> RECORDED INFORMATION:
Segment Open
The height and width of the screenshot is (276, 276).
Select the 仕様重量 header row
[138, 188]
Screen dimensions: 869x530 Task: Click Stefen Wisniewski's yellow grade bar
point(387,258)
Segment Closed
> WORK TO COMPLETE: Transcribe each line of the data exactly, skipping none.

> ANSWER SECTION:
The height and width of the screenshot is (276, 276).
Select the 仕様重量 header row
[138, 188]
Screen dimensions: 869x530 Task: Click Stefen Wisniewski's yellow grade bar
point(387,258)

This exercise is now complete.